BEGIN Data for this task

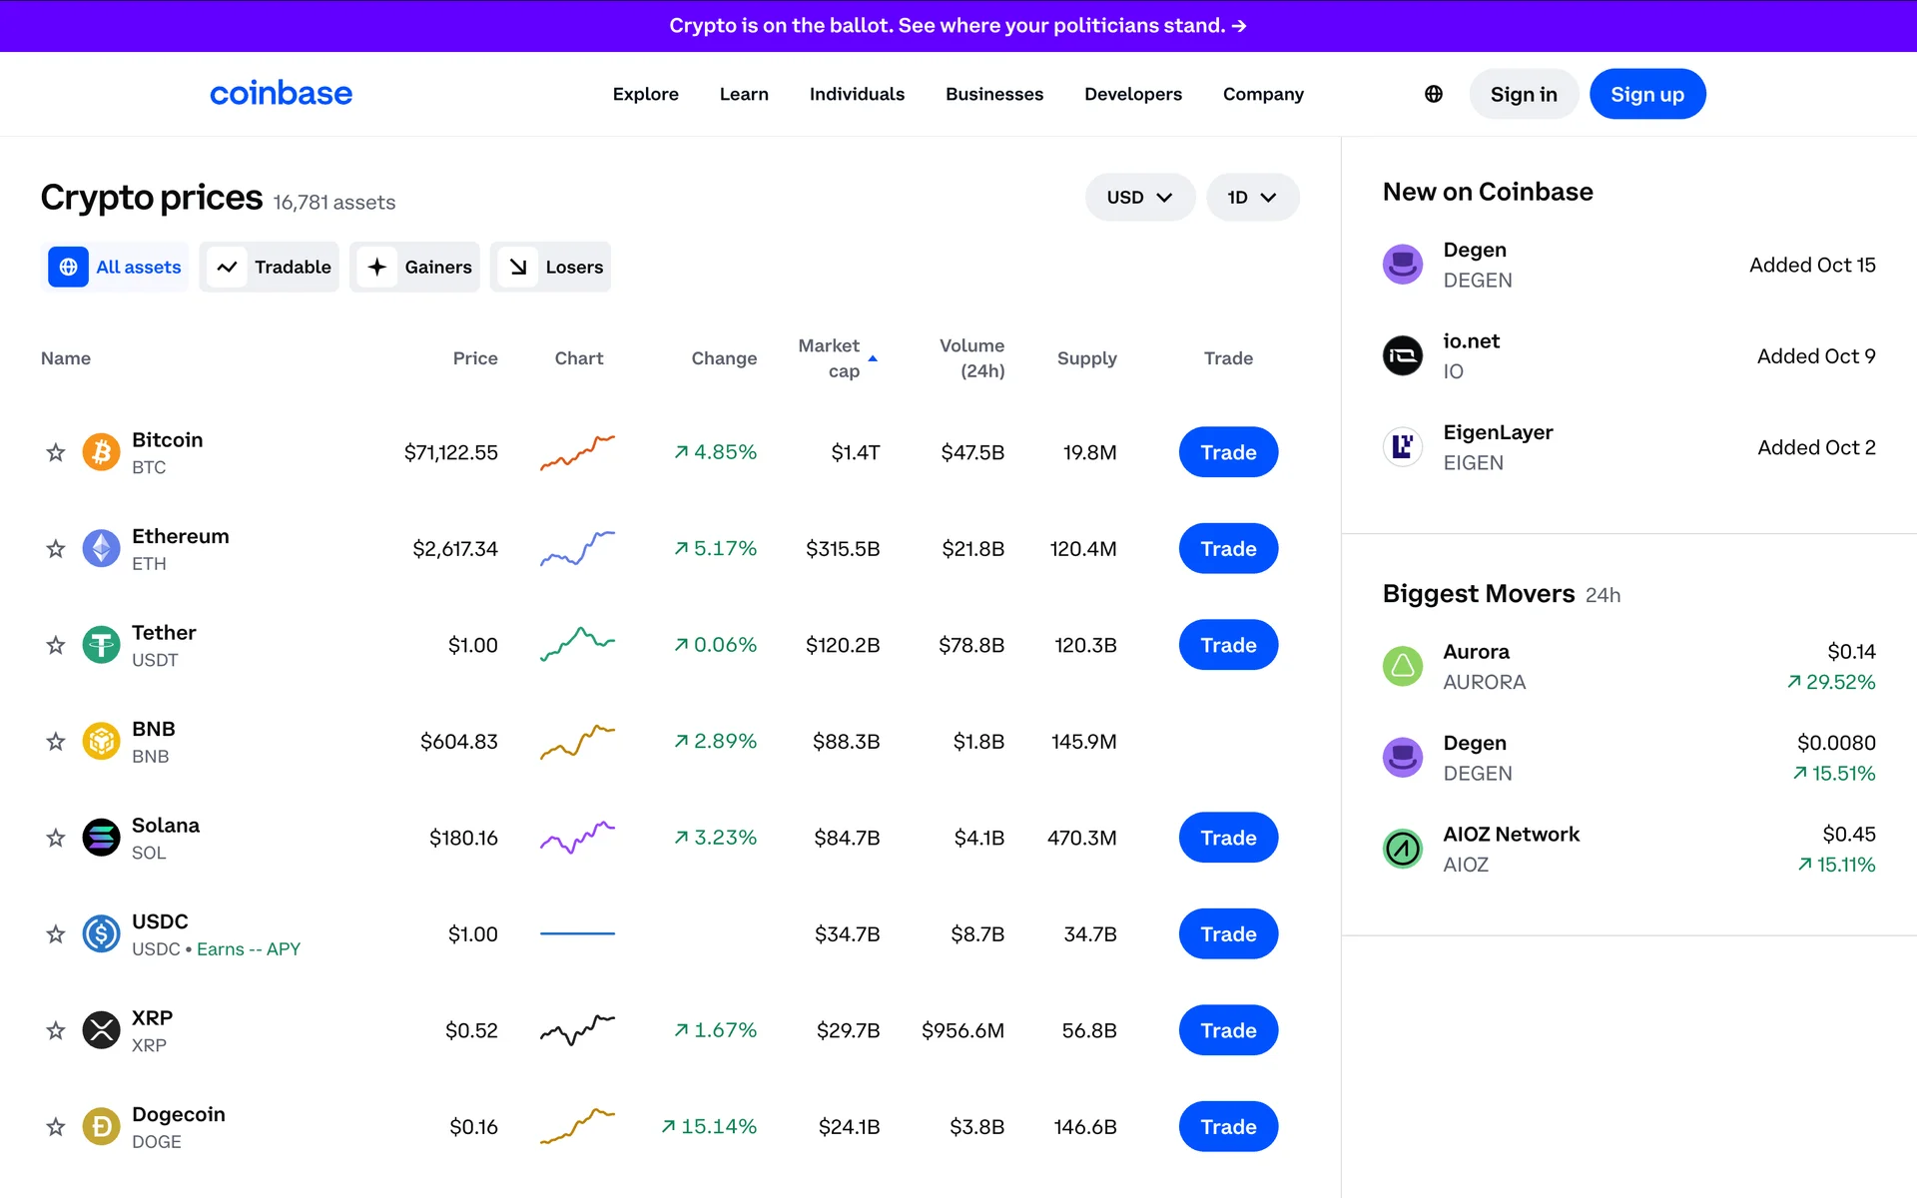
Task: Click the AIOZ Network logo icon
Action: click(1402, 849)
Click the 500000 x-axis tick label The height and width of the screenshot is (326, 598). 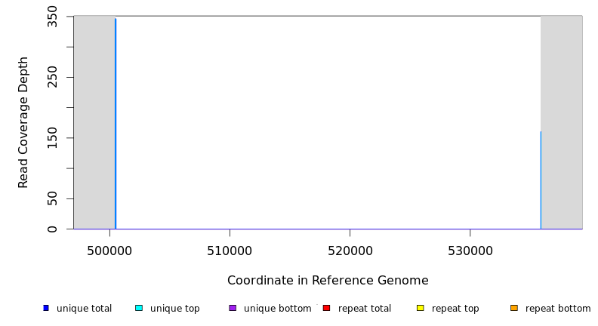tap(109, 251)
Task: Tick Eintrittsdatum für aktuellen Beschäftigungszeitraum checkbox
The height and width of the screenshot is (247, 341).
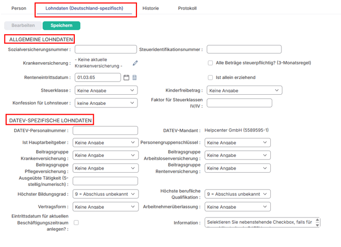Action: (76, 223)
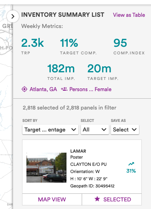The width and height of the screenshot is (151, 209).
Task: Click the trending-up arrow icon above 31%
Action: coord(131,164)
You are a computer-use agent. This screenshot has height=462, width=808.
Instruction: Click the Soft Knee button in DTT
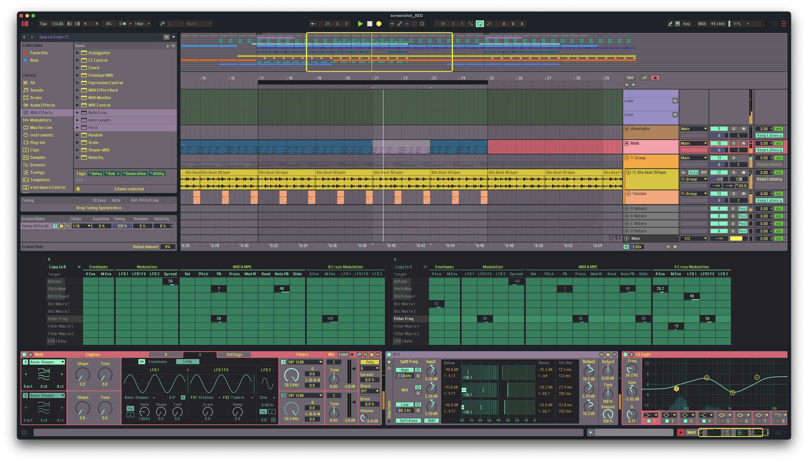(x=408, y=421)
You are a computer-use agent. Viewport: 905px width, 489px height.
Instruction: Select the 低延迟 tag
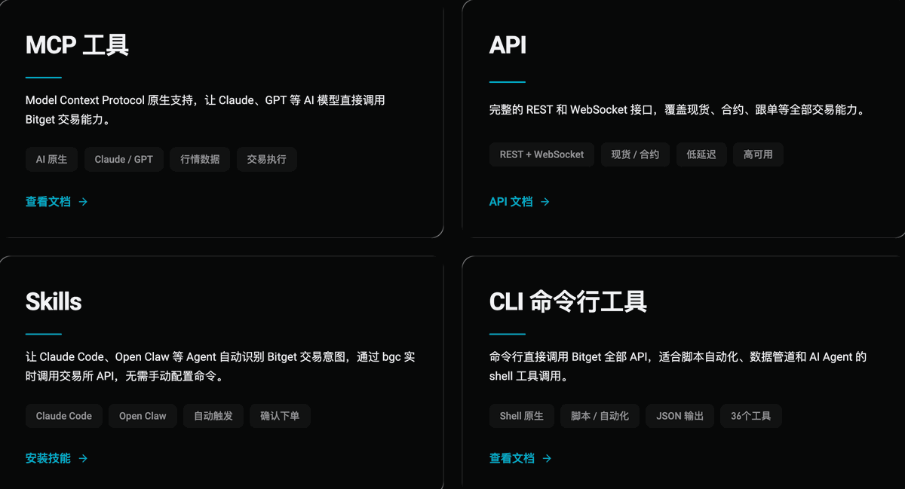pos(701,154)
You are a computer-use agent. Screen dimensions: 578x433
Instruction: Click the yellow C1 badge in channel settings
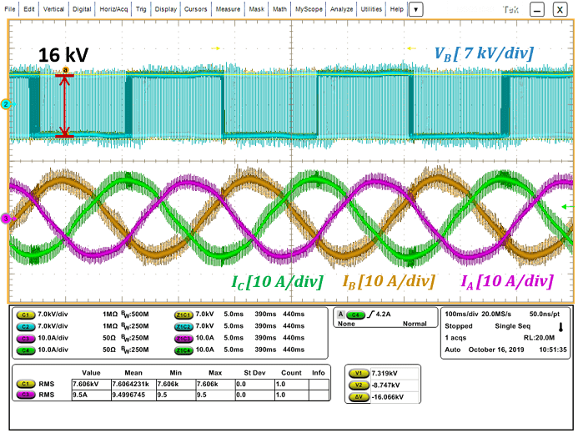click(24, 314)
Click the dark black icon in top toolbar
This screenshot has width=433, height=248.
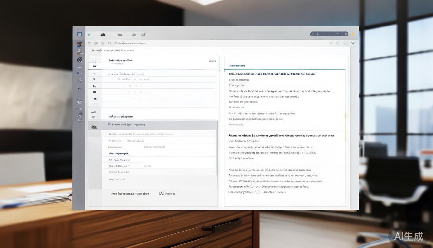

END Data for this task

» **Written problem**
Reproduce the lines above verbatim, from the line containing "You are a computer-use agent. Screen" through the end of the entries, with both ends included. Omit the pictures from your copy.

» **Task answer**
You are a computer-use agent. Screen dimensions: 578x433
Instruction: Click the yellow C1 badge in channel settings
click(24, 314)
Click the dark black icon in top toolbar
This screenshot has width=433, height=248.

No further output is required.